Performance is measured with fio running on the guest VM with the following configuration file:

# Latency measurement
[global]
bs=4K
iodepth=1
direct=1
group_reporting
time_based
runtime=120
numjobs=1
name=latencytest
rw=randrw
rwmixread=90

# Throughput measurement
[global]
bs=4K
iodepth=64
direct=1
group_reporting
time_base
runtime=120
numjobs=1
name=throughputtest
rw=randrw
rwmixread=90

Access through network #

A VM can access a Ceph RBD via its network. virtio-net and vhost-net can be used to virtualize guest network.

In this case, fio running on the VM can be tested in two ways such like a normal Ceph client uses:

  • via librbd: fio provides rbd ioengine, which uses librbd.
    [rbdtest]
    ioengine=rbd
    clientname=admin
    pool=rbd
    rbdname=test
    
  • via krbd: mount a rbd image to a device /dev/rbd0 on the guest operating system, and use libaio as fio’s ioengine.
    [krbdtest]
    ioengine=libaio
    filename=/dev/rbd0
    

1.1. virtio-net #

With virtio-net, a guest VM directly accesses a Ceph RBD image via network.

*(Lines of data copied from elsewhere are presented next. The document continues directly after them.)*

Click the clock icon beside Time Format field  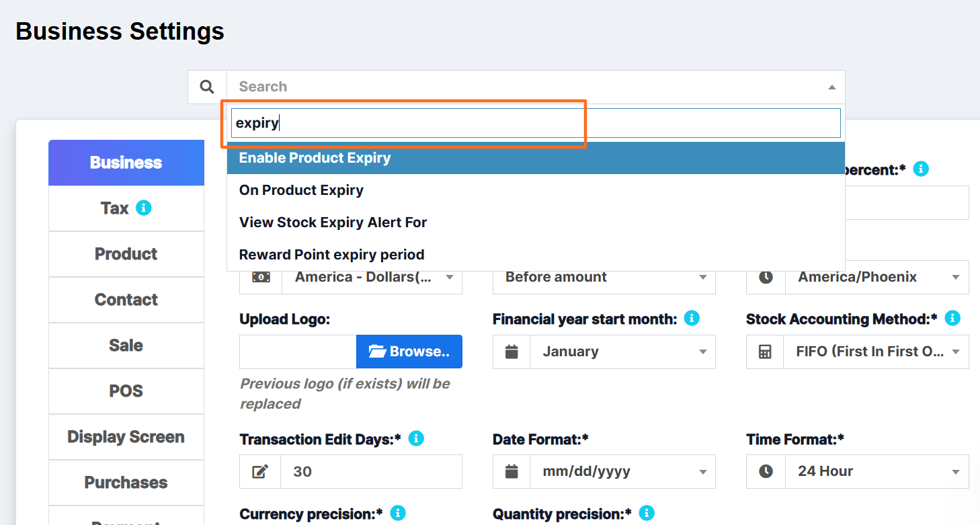coord(766,471)
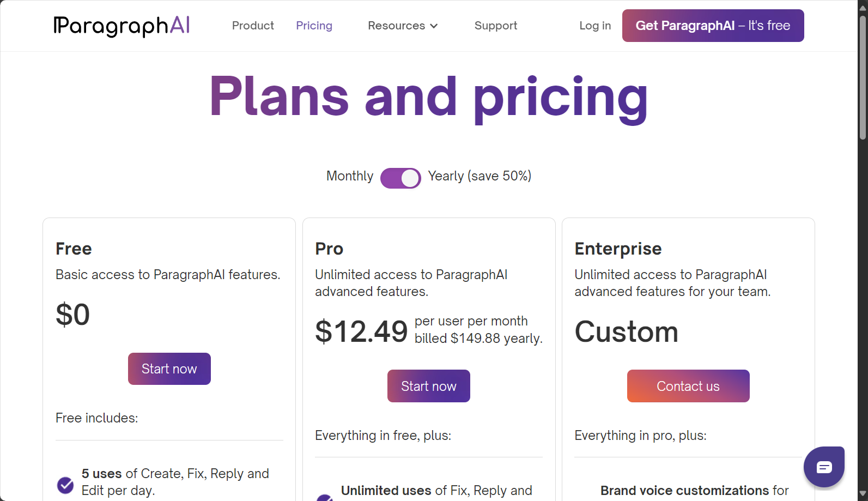The width and height of the screenshot is (868, 501).
Task: Click Start now under Pro plan
Action: coord(429,386)
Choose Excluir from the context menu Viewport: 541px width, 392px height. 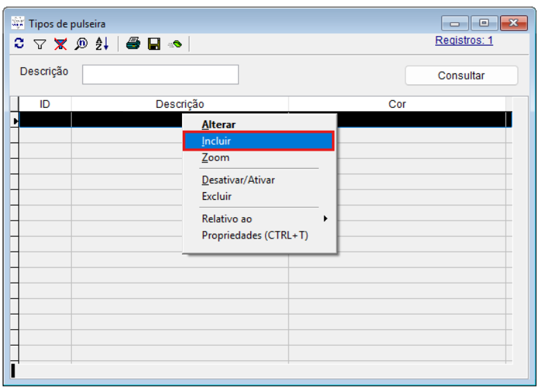217,196
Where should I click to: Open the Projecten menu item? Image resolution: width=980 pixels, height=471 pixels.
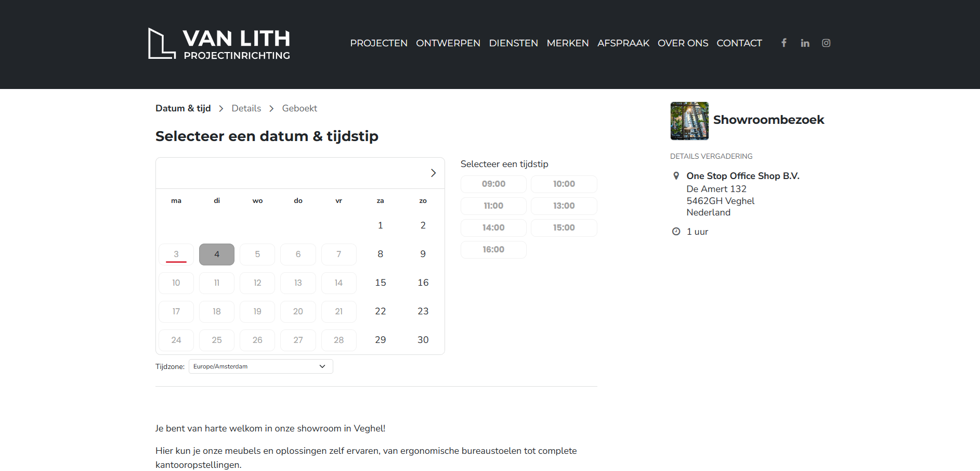coord(378,43)
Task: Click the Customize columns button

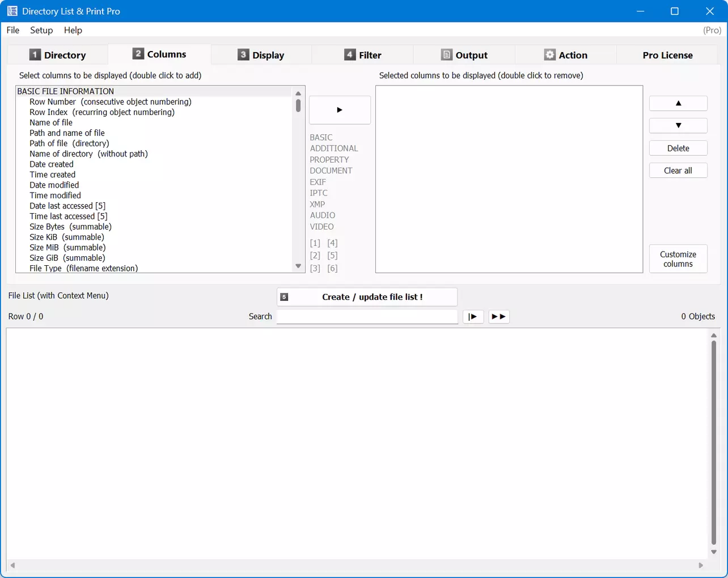Action: coord(678,259)
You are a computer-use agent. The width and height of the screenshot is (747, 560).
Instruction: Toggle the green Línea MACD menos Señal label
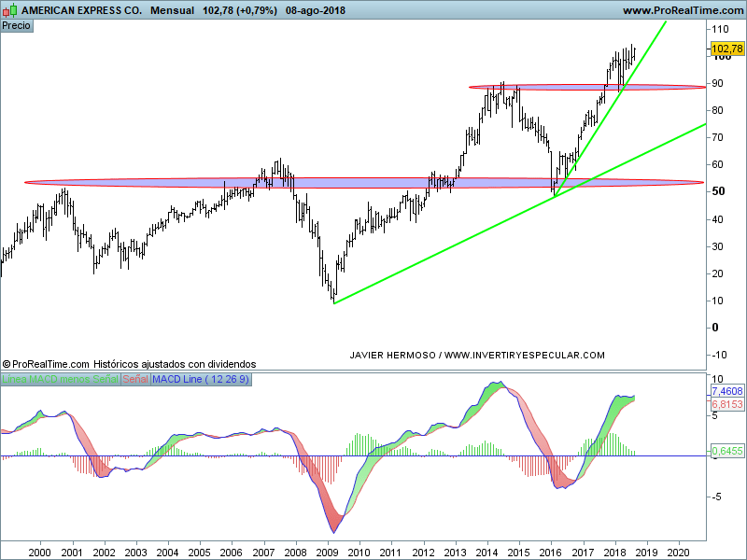click(x=60, y=380)
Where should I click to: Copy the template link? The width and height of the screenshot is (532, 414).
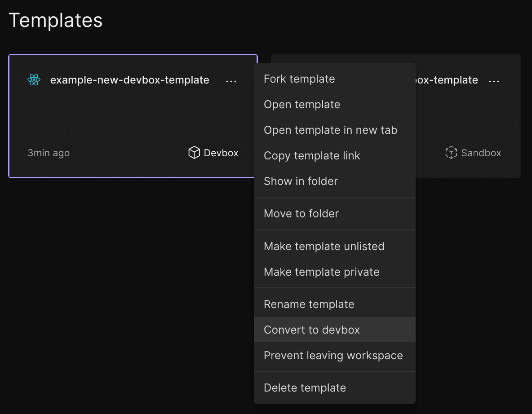point(312,155)
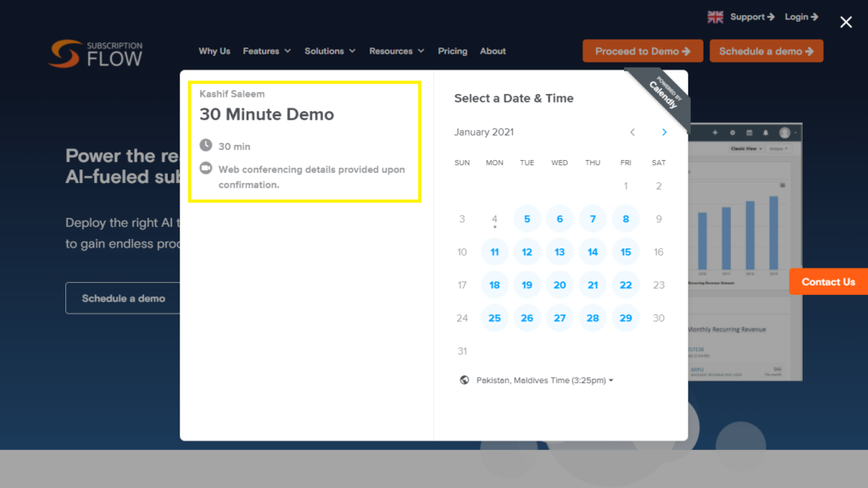Select the Why Us navigation item
Screen dimensions: 868x488
pos(214,51)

<qemu general configuration>
-netdev type=user,id=net0 \
-device virtio-net-pci,netdev=net0,mac=<mac> 

Note that -netdev option can be replaced with -nic: -nic user,model=virtio-net-pci,mac=<mac>. Refer to this.

Just for reference, -netdev and -nic are more modern ways than -net command line option.

1.2. vhost-net #

To use vhost-net, the host kernel should be built with CONFIG_VHOST_NET enabled.

$ lsmod | grep vhost
vhost_net              32768  1
tun                    57344  3 vhost_net
tap                    28672  1 vhost_net
vhost                  57344  2 vhost_net

We at first create a bridge to connect tap device to network. I will use NAT networking to provide network to a guest VM, as described below:

image
Virtual network example. Here libvirt implements a virtual network switch with DHCP feature with dnsmasq. [Source]

It can be created with brctl, however, it has been deprecated and recommended to use ip instead 1.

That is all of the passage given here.